In a recent conversation someone was sharing with me that the sparkle had gone. She was referring to a course of study she had undertaken a couple of years ago and was now, at the midpoint, wondering if this was really what she wanted. That original sparkle had fizzled.
After encouraging her to take some time to assess, take stock, and explore, I ended up saying that no matter what course of study you choose, the first-blush sparkle will at some point diminish and fade. Call it “the law of diminishing returns” or the bane of human existence or acedia…whatever you choose to call it, it happens to all of us in the best of situations. The key is to stand fully in that crossroads, take stock of your life, explore other options while keeping in mind the good boundaries you already have in place.
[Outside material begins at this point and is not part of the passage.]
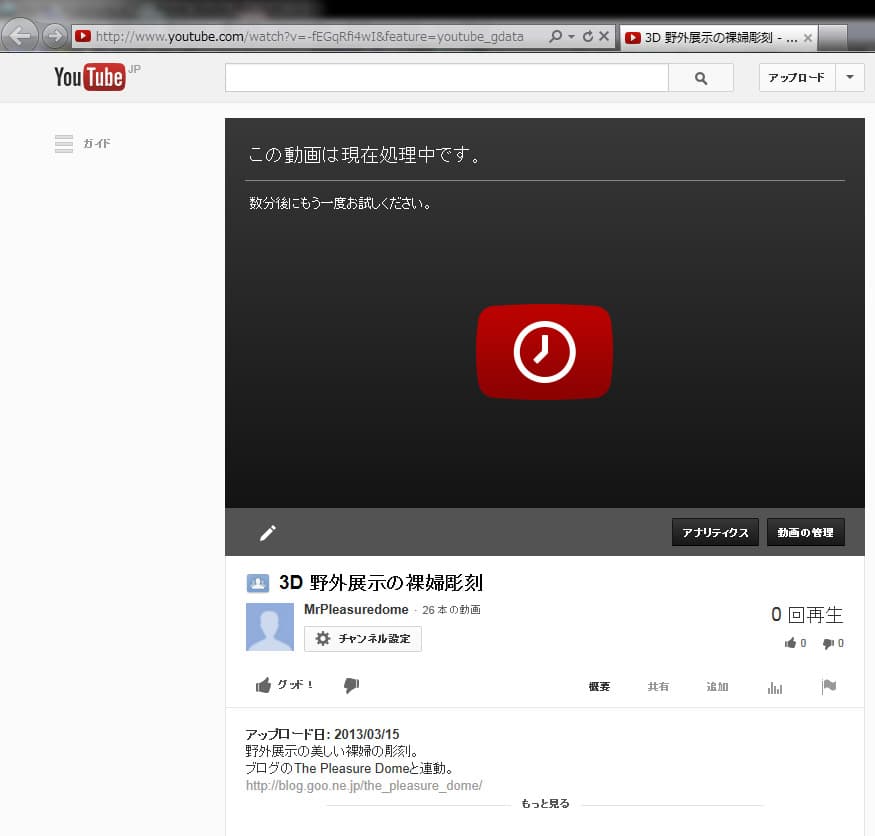Open the blog.goo.ne.jp link
Screen dimensions: 875x836
(364, 786)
If there’s anything that knitting and other creative endeavors have taught me, it’s this: if you can move through the diminishing original sparkle, you have the opportunity to experience an even deeper, richer sparkle than before. That first blush excitement of starting a new yarn project wears off somewhere in the vast regions of row upon row of stockinette or stitch after stitch of endless brown. Setting one’s face like a flint to the sun and knitting on, will bring a renewed sparkle in the end. This sparkle is deepened by the satisfaction of completing something, the loveliness of the end result, the confidence building of new skills learned or old ones revisited.
The dear person I was speaking with had recently finished knitting a pair of mittens. This project began very well indeed with a gorgeous blue yarn with little white flecks, like snow. But the sparkle began to fade as she realized it was not going to fit well. At this crossroads she had several, perfectly viable options: 1. just keep going and try to make the best of it, adding a stitch here and there to make it work. 2. keep going as is, and give the mittens to someone for whom they would fit. 3. Pull the stitches out to begin again, altering the pattern to fit her hands 4. Pull the stitches out and start a completely different project with the pretty blue yarn. She opted for #3 and has been enjoying the deeper sparkle of wearing these comfortable and lovely mittens.
A fading sparkle happens in just about everything we experience in life–in our marriages, our parenting, our jobs, our commitments, and even our creative endeavors. But before we jump ship altogether to something we think will give us an enduring sparkle, it is worth exploring how we can achieve a richer or different sparkle within the commitments we have made. This may require just a few different stitches here and there. It might call for an alternate way of achieving the same end. Or we may need to knit the same pattern with a different yarn or knit the same yarn using a different pattern.
Maintaining our sparkle requires an effort well worth it in the end. Some days it may require a white-knuckled grip on the bar in front of us as we fly through the ups and downs of life. Other days require a new set of glasses to see the forest for the trees, the beauty in the mundane. But always, we need each other to encourage, cheer, remind us that being in a sparkle-less place is merely a transition to a deeper, richer sparkle than we’ve known before…if we will take the time to assess, take stock, explore, and above all–Keep
P.S. Ahem. It seems I blog about this topic a fair amount. Hmmm…can you tell this is an area I struggle with? Maintaining our sparkle must be a key element to Living Artfully. More often than not, what I write here on my blog is a kind of “preaching to myself”. If it encourages you in any way, then it’s a double win! Thank you, dear reader, for being here!